DEINE AUFGABE |
Ordne die Zeilen ab der Zeile mit „Image resolution: width=1080“ bis einschließlich der Zeile mit „Looking at the“ als JSON-Liste von Strings an, einen String pro Zeile und ohne Leerzeilen. Lass die Bilder dabei weg.

GEZEIGTE DATEN |
------------------------------------------------
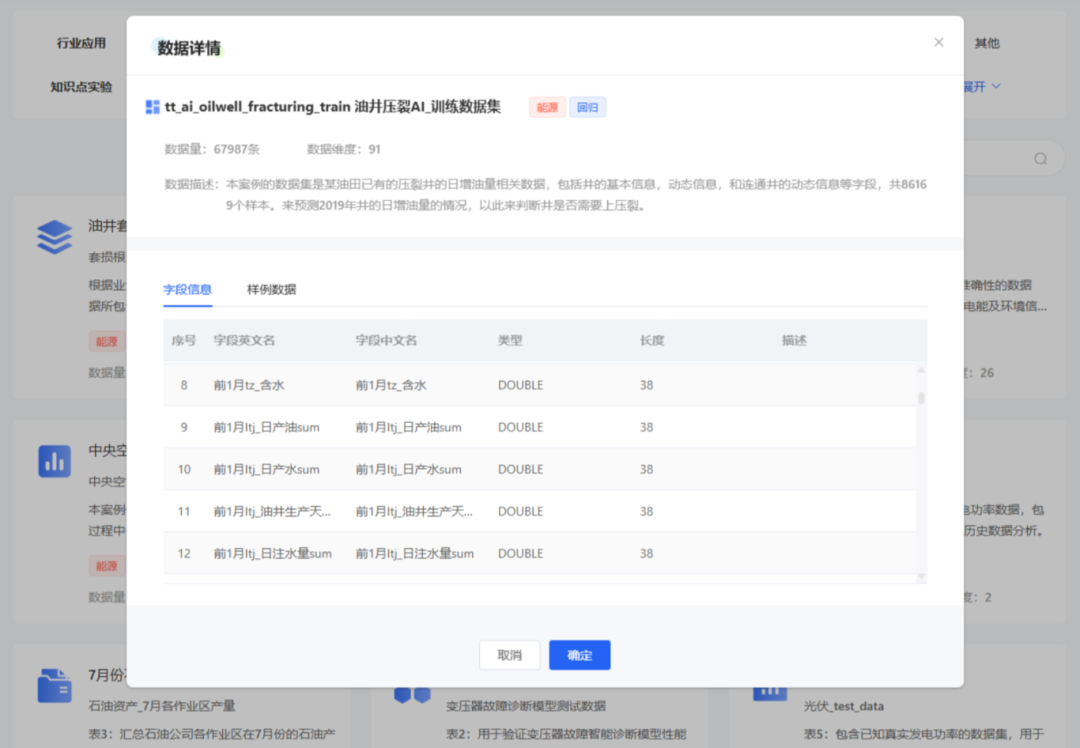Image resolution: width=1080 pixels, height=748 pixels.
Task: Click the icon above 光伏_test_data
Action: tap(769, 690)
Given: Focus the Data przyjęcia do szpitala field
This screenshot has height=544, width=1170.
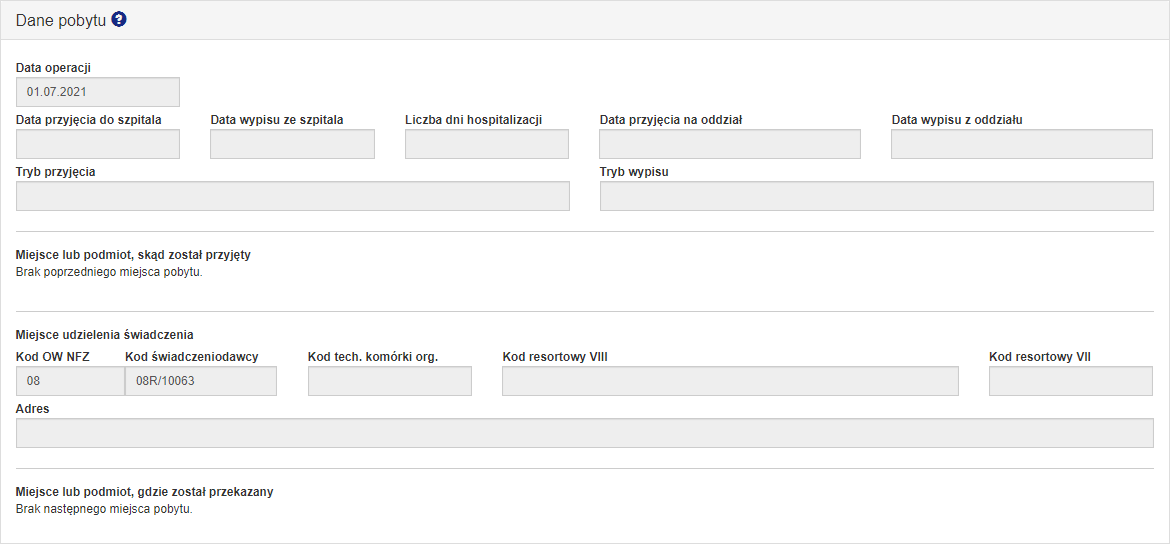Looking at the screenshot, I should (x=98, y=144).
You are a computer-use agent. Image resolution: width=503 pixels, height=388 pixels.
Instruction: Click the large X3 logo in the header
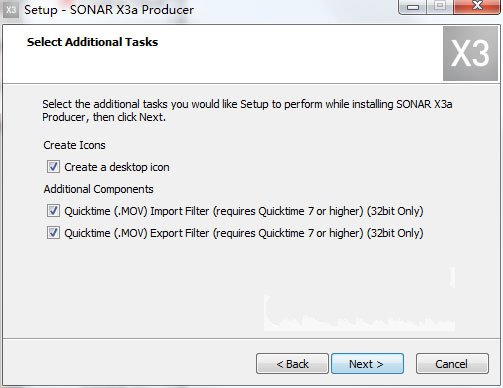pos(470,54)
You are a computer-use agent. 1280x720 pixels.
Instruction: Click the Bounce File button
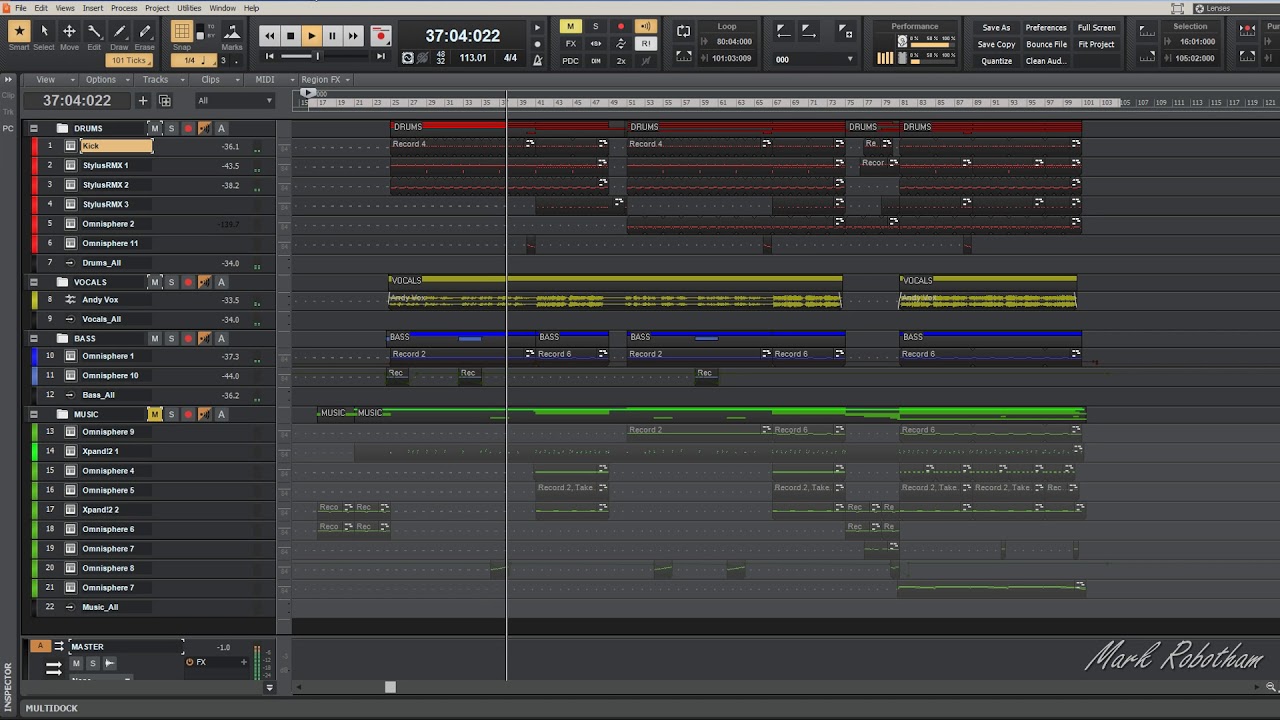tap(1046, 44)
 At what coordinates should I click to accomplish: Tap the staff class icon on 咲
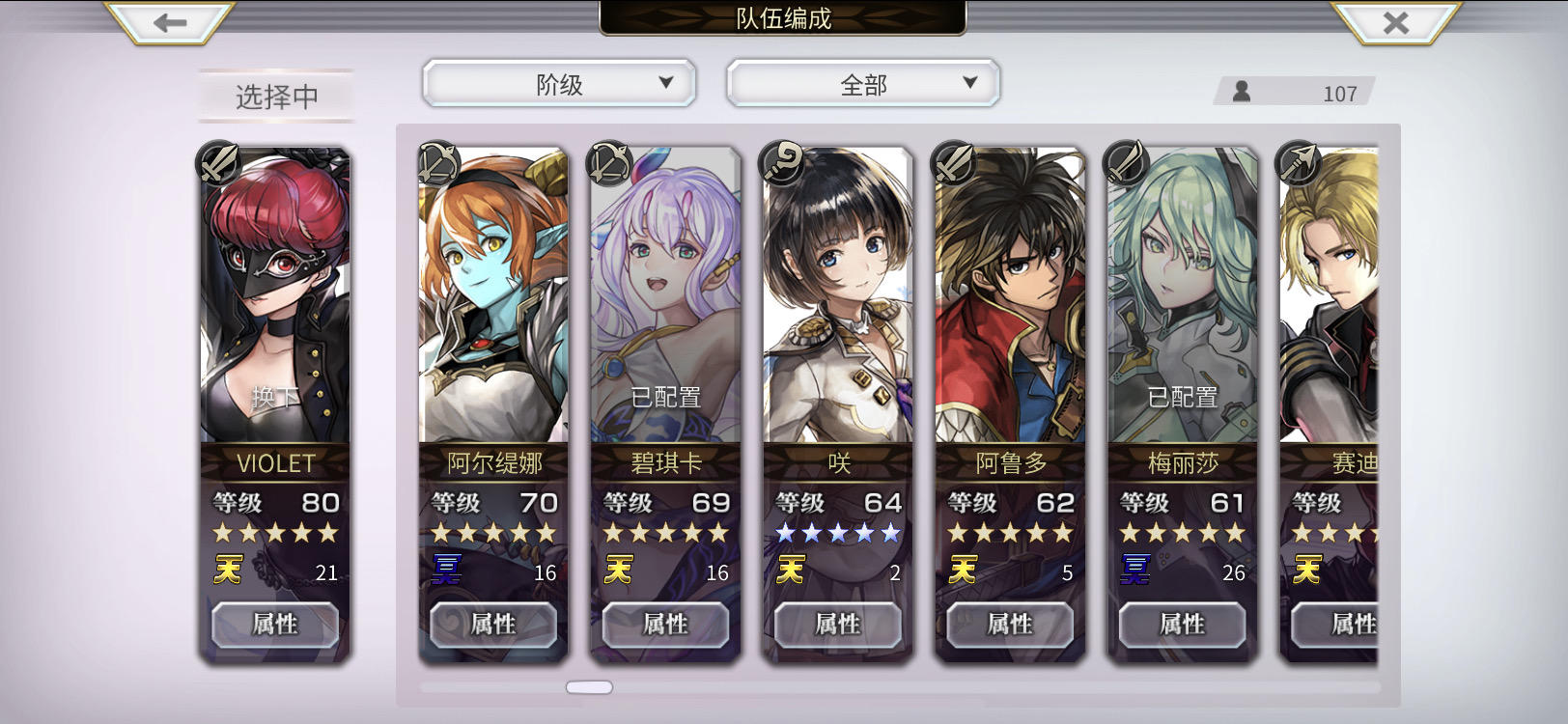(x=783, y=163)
------------------------------------------------
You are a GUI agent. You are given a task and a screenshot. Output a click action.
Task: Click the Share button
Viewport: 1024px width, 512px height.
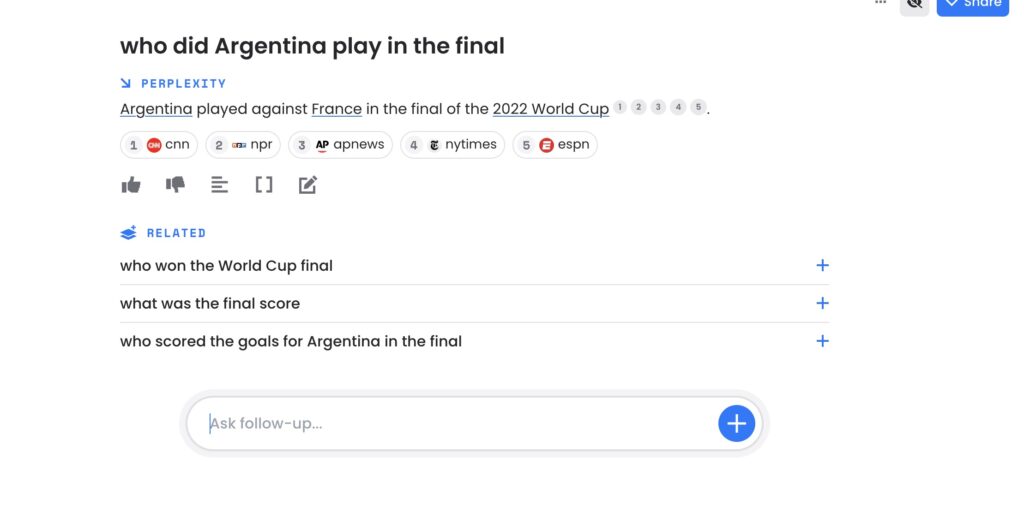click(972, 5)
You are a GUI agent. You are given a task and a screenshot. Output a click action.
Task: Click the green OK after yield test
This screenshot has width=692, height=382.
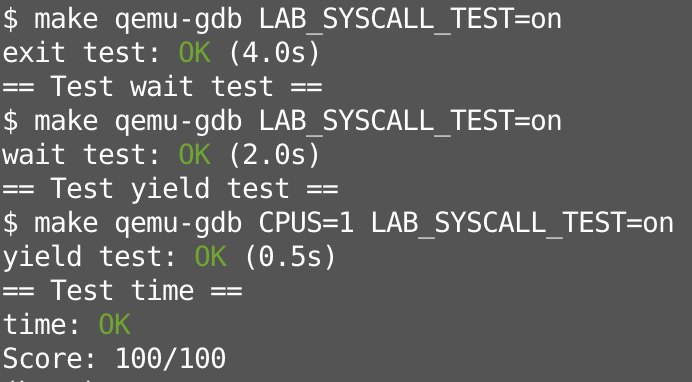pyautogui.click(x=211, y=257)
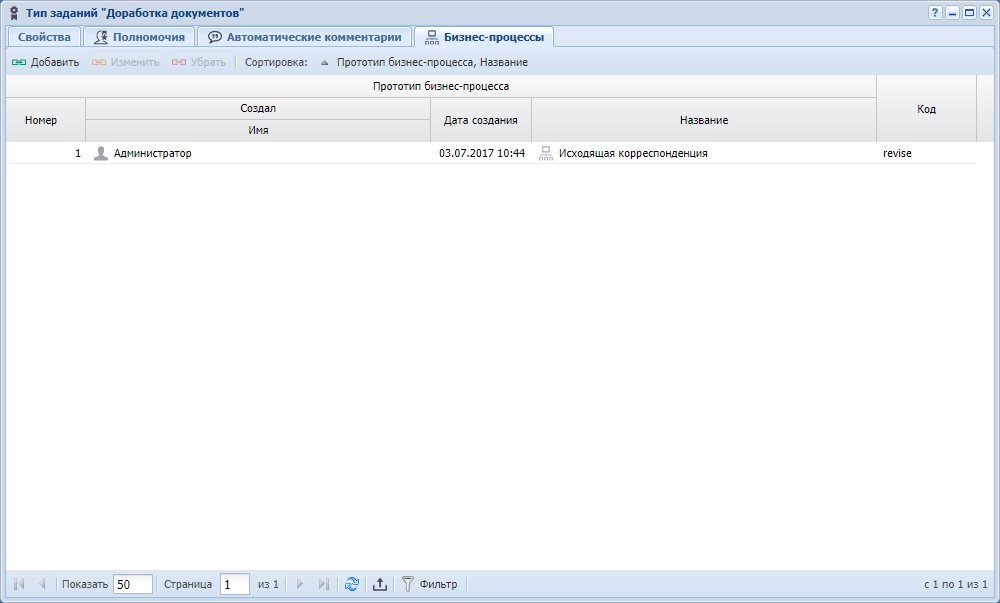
------------------------------------------------
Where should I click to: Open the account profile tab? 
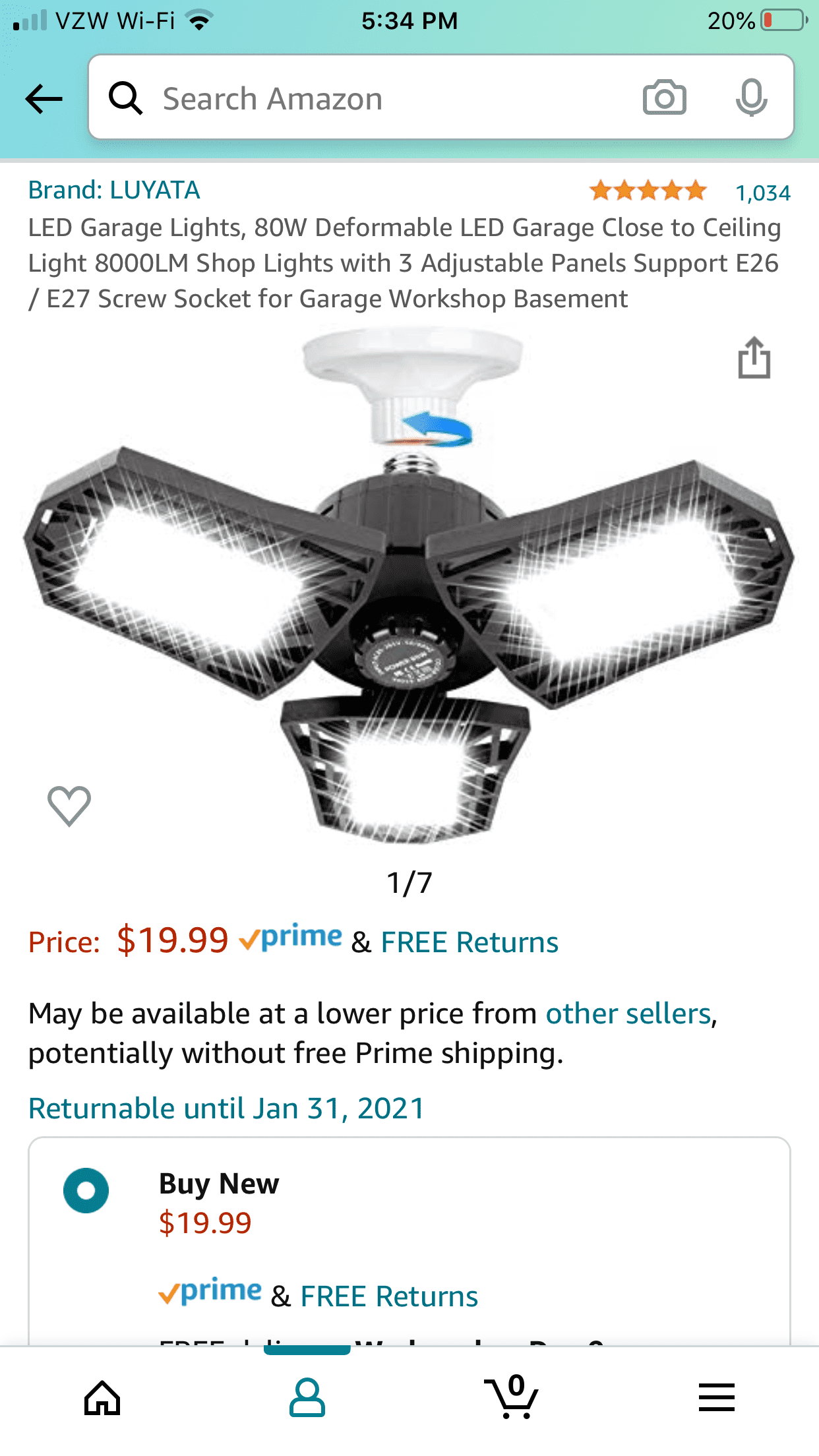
------------------------------------------------
DIE LÖSUNG |
[
  "Image resolution: width=1080 pixels, height=748 pixels.",
  "Task: Click the icon above 光伏_test_data",
  "Action: tap(769, 690)",
  "Given: Focus the Data przyjęcia do szpitala field",
  "This screenshot has height=544, width=1170.",
  "Looking at the screenshot, I should (x=98, y=144)."
]